*** Data records ***

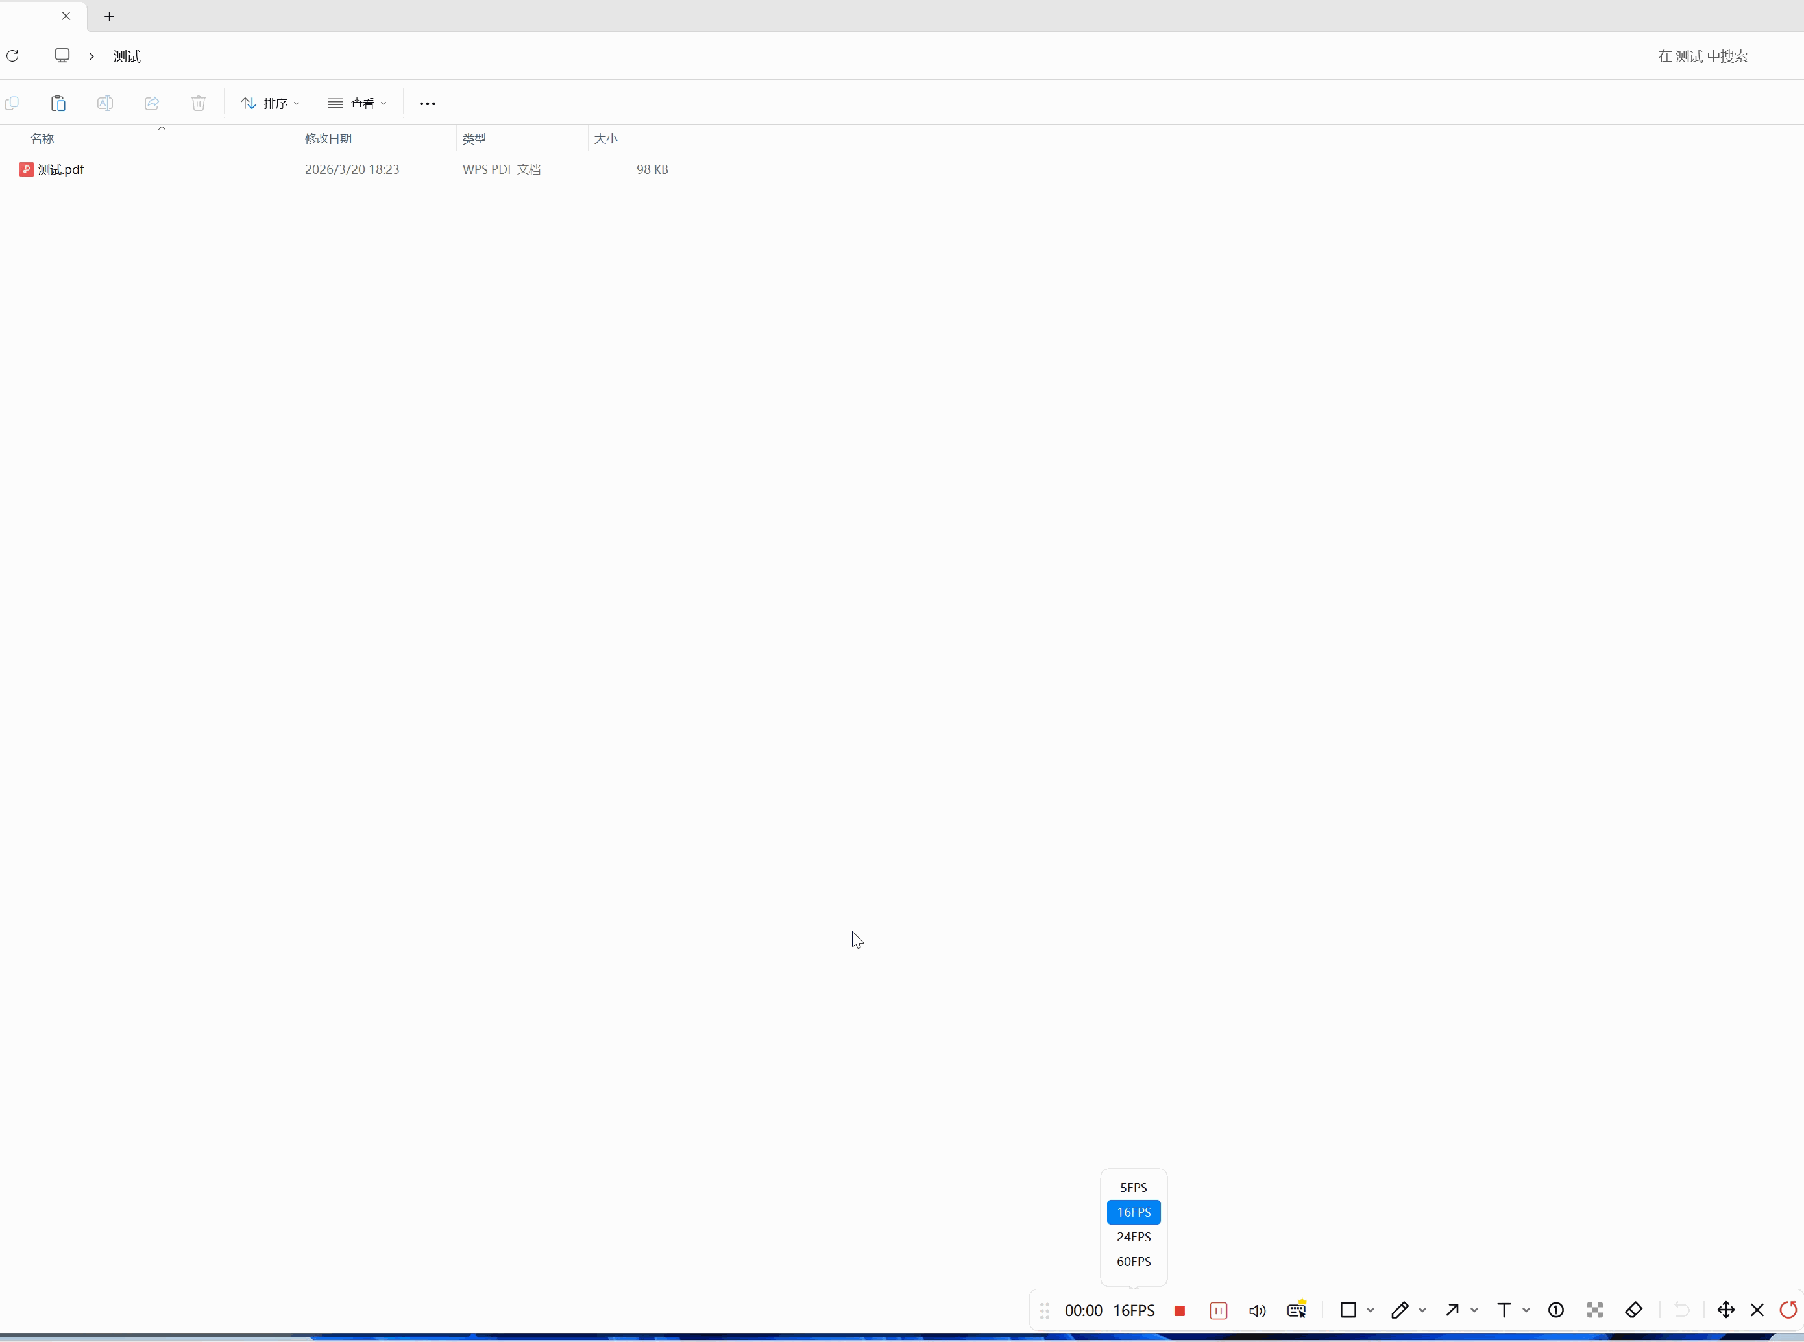The image size is (1804, 1342).
Task: Select the text annotation tool
Action: (1503, 1310)
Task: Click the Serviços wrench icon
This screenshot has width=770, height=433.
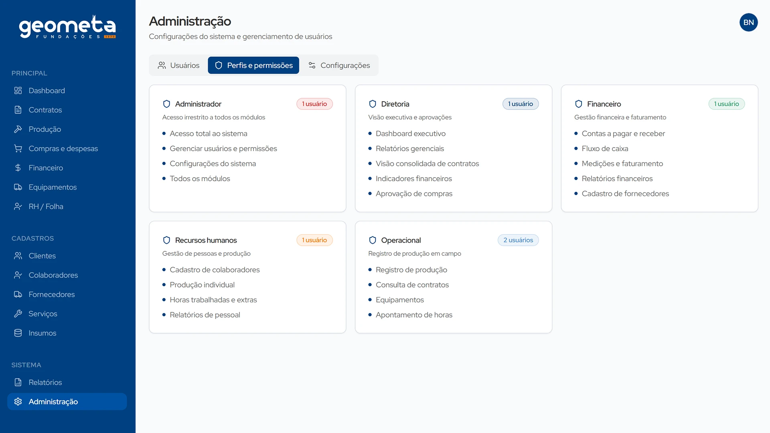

***

→ **Directions**:
Your task is to print exactly the lines from the one containing "Task: Click the Serviços wrench icon" through the final line of the records above, with no pictures and nothing more.

→ **Worked solution**:
Task: Click the Serviços wrench icon
This screenshot has width=770, height=433.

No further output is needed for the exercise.